With the exception of excessive glycols there is nothing I have seen in LPG that will not safely pass through a fuel system that has a 10 micron magnetic filter as long as the fuel has adequate deposit clean up and keep clean additives.

The problem with LPG is not technical in any way shape or form. The problem begins with the upper management of LP distributors and retailers who fail to deal with the root problem with their product as used for enginesand the problem ends when management decides if they want to sell a true motor fuel that by nessecity is an additized fuel.

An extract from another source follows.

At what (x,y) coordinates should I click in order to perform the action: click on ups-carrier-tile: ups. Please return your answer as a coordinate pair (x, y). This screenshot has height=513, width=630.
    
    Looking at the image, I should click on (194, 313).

Good luck getting anything done this decade, the top brass in the LP industry by failing to act on this issue have decided to kill many OEM projects simply because the oem has to stand behind their product with a warranty for 1000's of hours or risk recall action. Forklift mfg's are having a hell of a time meeting 5K hrs with LPG and electric looks more promising in spite of the triple up front cost..

Regards, T
 
Thanks to the very interesting aspects about these non conventional fuels (LPG, CNG). As I'm a bit conventional I'd put down some drawbacks. I suppose, you are more or less avare of them.

CNG (mainly methane) is a "permanent" gas, meaning its normal storage needs high pressure (more than 1000 psi) or very low temperature (cca. -250 °F) or both. Ensuring these conditions is very costly. Moreover specific gravity of natural gas is very low, so the storage needs tanks of high volumes at the above conditions. And the safety problems. Practically you'd sit on a HE bomb. Of course this problem can be, more or less, solved but again for excess money. Then the safety of supply on the roads, that is to build up a filling station network or modifying the present ones. All the filling stations should solve the above problems but in higher dimensions.

Consequently the CPG may be cheap as heating gas but as a fuel for vehicles, as a whole, must be very expensive. The costs can lowered by some conservationist funds, etc. (I'm not American) but the overall expenditure of the Nation is won't be lower. For immobile engines, turbines it is quite all right.

So the CPG as a fuel for vehicles is a dead racehorse.
But the stupid ideas are dangerous. The more stupid it is the more probable it's realisation.

Of course I don't want to hurt anybody, if accidentally so I beg your pardon.